At Meta, efficiency at hyperscale is not just a goal—it's a necessity. With over 3 billion users depending on its infrastructure, even a 0.1% performance regression can translate into massive power consumption. That's why Meta's Capacity Efficiency Program has pioneered a unified AI agent platform that automates both the discovery and resolution of performance issues. By encoding the domain expertise of senior engineers into reusable, composable skills, these agents are reshaping how the company manages power and engineering time. Here are five critical insights into how this system works and where it's headed.
1. The Two Fronts of Efficiency: Offense and Defense
Meta treats efficiency as a two-pronged strategy. On the offensive side, engineers proactively search for code optimizations that can make existing systems run more efficiently. These are voluntary changes that reduce resource usage without sacrificing performance. On the defensive side, the company monitors production in real time to detect regressions—unintentional performance hits—and traces them back to specific pull requests. While both approaches have been in use for years, they created a bottleneck: human engineering time. Resolving every issue manually was slow and limited scalability. The AI agent platform was designed to break that bottleneck by automating the heavy lifting on both fronts.

2. A Unified AI Agent Platform That Encodes Expertise
Meta built a single, standardized platform where tool interfaces are unified and domain expertise is encoded into AI agents.

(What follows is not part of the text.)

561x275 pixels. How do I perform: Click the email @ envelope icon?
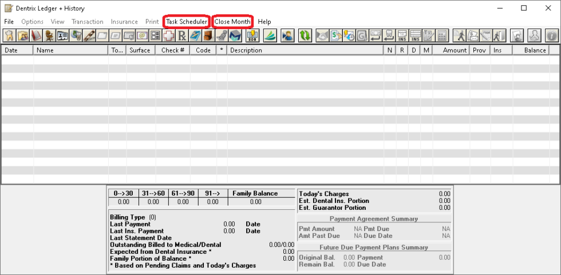[x=142, y=35]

These agents are not monolithic; they are composed of reusable skills that reflect the knowledge of senior efficiency engineers. For example, an agent might have a skill for analyzing CPU utilization patterns and another for recommending memory tweaks. By combining these skills, the platform can autonomously investigate and resolve a wide range of performance issues. This approach ensures that the institution's hard-won expertise is not lost when engineers move on, and it allows the program to scale its impact across many product areas without needing to proportionally increase headcount.
3. FBDetect: The Defensive Backbone That Catches Regressions
On the defense side, Meta relies on an in-house tool called FBDetect that scans for performance regressions on a weekly basis. Every week, it identifies thousands of regressions that would otherwise go unnoticed and compound power waste across the fleet. Before AI agents, engineers had to manually investigate each regression, a time-consuming process. Now, AI agents can automatically triage these issues, perform root-cause analysis, and even generate fixes or mitigations. This rapid response means that fewer megawatts are wasted over time, as regressions are resolved in minutes rather than days. The result is a much tighter feedback loop that keeps power consumption in check.

4. Compressing Hours of Manual Work Into Minutes
One of the most tangible benefits of the AI agent platform is the dramatic reduction in investigation time. What used to take an engineer roughly 10 hours of manual detective work—examining logs, comparing baselines, isolating changes—can now be completed by an AI agent in about 30 minutes. In some cases, agents go even further, fully automating the path from an efficiency opportunity to a ready-to-review pull request. This speed allows the Capacity Efficiency Program to handle a growing volume of optimization opportunities (the "offense" side) without overwhelming the engineering team. Engineers are freed to focus on higher-level innovation while AI handles the routine diagnostics and fixes.
5. The End Goal: A Self-Sustaining Efficiency Engine
Meta envisions a future where the AI agent platform becomes a self-sustaining efficiency engine. In this model, AI handles the long tail of performance issues—the thousands of small regressions and optimizations that engineers would never have time to address individually. The program has already recovered hundreds of megawatts of power, enough to power hundreds of thousands of American homes for a year. But the ultimate ambition is to scale this impact indefinitely, matching the growth of Meta's infrastructure without proportional increases in headcount. By standardizing tool interfaces and encoding expert knowledge, Meta is building the infrastructure for efficiency itself—a system that gets smarter over time and makes the entire fleet run leaner.
The journey toward fully autonomous efficiency is still underway, but the results so far are compelling. From cutting investigation time by an order of magnitude to recovering megawatts at scale, Meta's unified AI agents are proving that hyperscale optimization can be both automated and intelligent. As the platform expands to more product areas and matures its skills, the dream of a self-healing infrastructure inches closer to reality.